Data excerpts:
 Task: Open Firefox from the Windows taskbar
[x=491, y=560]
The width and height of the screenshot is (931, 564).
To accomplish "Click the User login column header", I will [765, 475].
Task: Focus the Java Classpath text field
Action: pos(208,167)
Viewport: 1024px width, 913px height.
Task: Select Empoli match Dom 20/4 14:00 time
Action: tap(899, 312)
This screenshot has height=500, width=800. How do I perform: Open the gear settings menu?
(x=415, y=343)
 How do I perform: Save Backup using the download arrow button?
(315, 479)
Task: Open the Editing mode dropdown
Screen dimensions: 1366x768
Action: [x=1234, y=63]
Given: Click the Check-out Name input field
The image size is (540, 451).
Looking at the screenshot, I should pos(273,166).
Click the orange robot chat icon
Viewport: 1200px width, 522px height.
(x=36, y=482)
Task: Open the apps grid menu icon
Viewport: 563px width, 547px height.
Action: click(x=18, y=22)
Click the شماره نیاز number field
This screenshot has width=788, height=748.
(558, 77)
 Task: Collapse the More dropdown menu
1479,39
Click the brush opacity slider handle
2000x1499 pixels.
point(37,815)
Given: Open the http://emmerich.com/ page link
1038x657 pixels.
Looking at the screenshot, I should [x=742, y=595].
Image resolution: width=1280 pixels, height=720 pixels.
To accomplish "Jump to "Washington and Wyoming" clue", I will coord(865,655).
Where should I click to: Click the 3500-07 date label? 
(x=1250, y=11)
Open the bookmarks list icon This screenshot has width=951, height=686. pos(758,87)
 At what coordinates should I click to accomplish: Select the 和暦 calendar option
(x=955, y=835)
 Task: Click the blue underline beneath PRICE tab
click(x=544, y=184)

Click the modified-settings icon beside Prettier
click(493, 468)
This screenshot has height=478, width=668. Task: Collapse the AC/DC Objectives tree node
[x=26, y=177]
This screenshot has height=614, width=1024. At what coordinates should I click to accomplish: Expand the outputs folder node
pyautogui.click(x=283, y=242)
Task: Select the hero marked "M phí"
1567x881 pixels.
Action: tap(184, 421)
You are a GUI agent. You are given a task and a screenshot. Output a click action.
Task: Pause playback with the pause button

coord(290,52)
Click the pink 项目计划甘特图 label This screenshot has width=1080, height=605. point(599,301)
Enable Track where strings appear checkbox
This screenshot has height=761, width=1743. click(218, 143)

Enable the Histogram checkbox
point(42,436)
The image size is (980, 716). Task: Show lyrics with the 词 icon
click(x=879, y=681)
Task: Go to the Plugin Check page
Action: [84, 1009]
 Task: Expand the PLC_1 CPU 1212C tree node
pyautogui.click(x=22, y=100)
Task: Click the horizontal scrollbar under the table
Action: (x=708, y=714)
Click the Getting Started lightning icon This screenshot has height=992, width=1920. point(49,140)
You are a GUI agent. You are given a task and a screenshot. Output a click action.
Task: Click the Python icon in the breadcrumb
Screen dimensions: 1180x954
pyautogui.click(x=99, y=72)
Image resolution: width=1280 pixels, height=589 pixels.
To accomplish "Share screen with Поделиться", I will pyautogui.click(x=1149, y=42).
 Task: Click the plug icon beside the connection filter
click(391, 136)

Challenge:
Please print the records again word for word, starting at the line that contains "Open the bookmarks" and ending at the final line of the records.

Exercise answer:
Open the bookmarks list icon This screenshot has width=951, height=686. pos(758,87)
 At what coordinates should I click to accomplish: Select the 和暦 calendar option
(x=955, y=835)
 Task: Click the blue underline beneath PRICE tab
click(x=544, y=184)

Click the modified-settings icon beside Prettier
click(493, 468)
This screenshot has height=478, width=668. Task: Collapse the AC/DC Objectives tree node
[x=26, y=177]
This screenshot has height=614, width=1024. At what coordinates should I click to accomplish: Expand the outputs folder node
pyautogui.click(x=283, y=242)
Task: Select the hero marked "M phí"
1567x881 pixels.
Action: tap(184, 421)
You are a GUI agent. You are given a task and a screenshot. Output a click action.
Task: Pause playback with the pause button

coord(290,52)
Click the pink 项目计划甘特图 label This screenshot has width=1080, height=605. point(599,301)
Enable Track where strings appear checkbox
This screenshot has height=761, width=1743. click(218, 143)

Enable the Histogram checkbox
point(42,436)
The image size is (980, 716). Task: Show lyrics with the 词 icon
click(x=879, y=681)
Task: Go to the Plugin Check page
Action: [84, 1009]
 Task: Expand the PLC_1 CPU 1212C tree node
pyautogui.click(x=22, y=100)
Task: Click the horizontal scrollbar under the table
Action: (x=708, y=714)
Click the Getting Started lightning icon This screenshot has height=992, width=1920. point(49,140)
You are a GUI agent. You are given a task and a screenshot. Output a click action.
Task: Click the Python icon in the breadcrumb
Screen dimensions: 1180x954
pyautogui.click(x=99, y=72)
Image resolution: width=1280 pixels, height=589 pixels.
To accomplish "Share screen with Поделиться", I will pyautogui.click(x=1149, y=42).
 Task: Click the plug icon beside the connection filter
click(391, 136)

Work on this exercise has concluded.